Plaintiff does not dispute that he was an at-will employee of OneMusic.*fn28 Under Texas law, an at-will employee may not reasonably rely on promises that were dependent on his or her continued employment. See Robert J. Patterson, P.C. v. Leal, 942 S.W.2d 692, 693 (Tex.App. 1997, writ denied). In addition,

  [a] promise to provide employment which is subject to
  termination at any time or for any reason does not
  provide any assurances about the employer's future
  conduct, and does not provide a basis of detrimental
  reliance as a matter of law. Moreover, promissory
  estoppel may not be applied to recover reliance
  damages when there is a valid contract terminable at

Collins v. Allied Pharmacy Management, Inc., 871 S.W.2d 929, 937 (Tex.App. 1994, no writ). To permit otherwise would "abrogate[] the employment at will doctrine in all cases where the employee must quit an existing job to accept a new offer of employment. . . . [I]t would be illogical to hold that an employee has no remedy if he fired one week after commencing work, but may recover damages if the employer refuses to allow him to commence work at all." Id.

Plaintiff argues that this case is not accord with Roberts v. Geosource Drilling Servs. Inc., 757 S.W.2d 48 (Tex.App. 1988). In Roberts, the court recognized an estoppel claim because the "employer foreseeably and intentionally induce[d] the prospective employee to materially change his position to his expense and detriment. . . ." Id. at 50 (emphasis added). Roberts is distinguishable on its face. Here, defendants did not induce plaintiff to resign his prior employment. To the contrary, in this case, the undisputed facts show that prior to his initial contact with defendants, plaintiff intended to create his own music library, Gotham, and intended that Gotham would eventually compete with FirstCom. Finally, it was plaintiff who approached defendants with a joint venture proposal.
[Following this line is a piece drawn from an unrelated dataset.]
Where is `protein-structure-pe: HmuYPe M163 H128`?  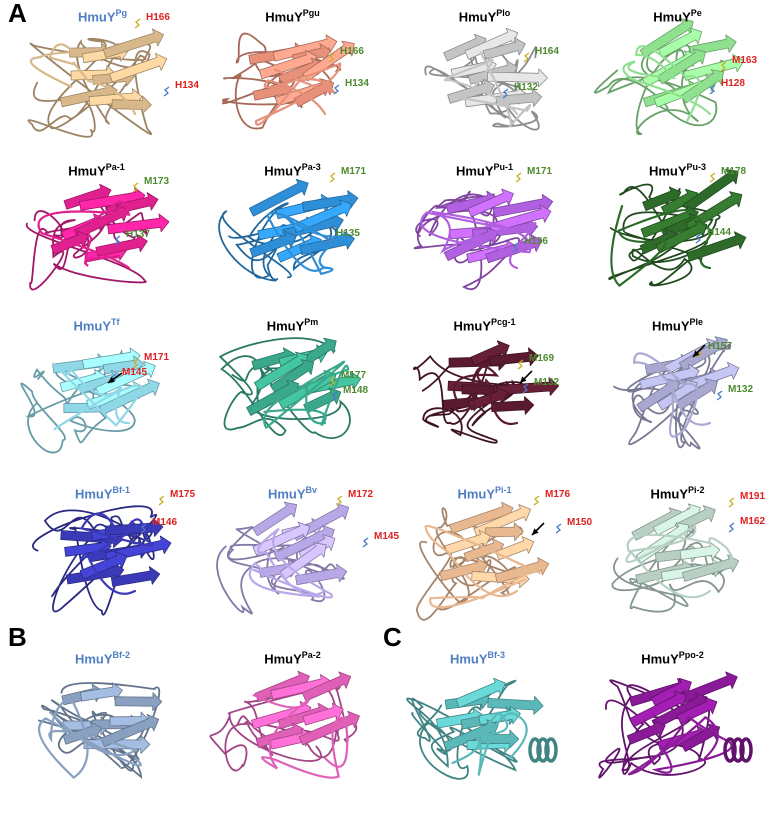 protein-structure-pe: HmuYPe M163 H128 is located at coordinates (678, 94).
Plaintiff has failed to show any inducement on the part of defendants.

Accordingly, as there are no genuine issues as to any material facts, the defendants' motion for summary judgment is granted as to Count XIII.*fn29


Defendants move for summary judgment on the following claims: Fraud, Breach of Contract, Intentional Interference with A Prospective Economic Advantage, and Estoppel. Based on this Court's analysis, defendants' motion is granted. There are no genuine issues as to any material facts. Applying the requisite standards to defendants' motion, summary judgment shall be granted on Counts III (Fraudulent Concealment), VII (Breach of the Employment Contract), VIII (Breach of the Gotham/OneMusic contract), XI (Intentional Interference with a Prospective Economic Advantage with FirstCom), XII (Intentional Interference with a Prospective Economic Advantage with Gotham), XIII (Estoppel), and XV (Piercing the Corporate Veil as to Long).


This matter having come before the Court on the motion for summary judgment of Defendants Jim Long, (incorrectly named in the Complaint as James Long), Honest Entertainment Group, OneMusic Corporation, Telos Holdings, Inc., and Robert Jenkins and Bob Jenkins Music Services (collectively the "Defendants") on Counts III, VII, VIII, XI, XII, XIII, and XV, of Plaintiff Claude Lewin ("Plaintiff"); and the Court having considered the submissions of the parties; and good cause appearing.

IT IS on this 19th day of November, 1999,

ORDERED that Defendants' motion for summary judgment, pursuant to Fed. R.Civ.P. 56(c) is GRANTED; and

IT IS FURTHER ORDERED that a copy of this Order be served on all parties within seven (7) days of the date of this Order.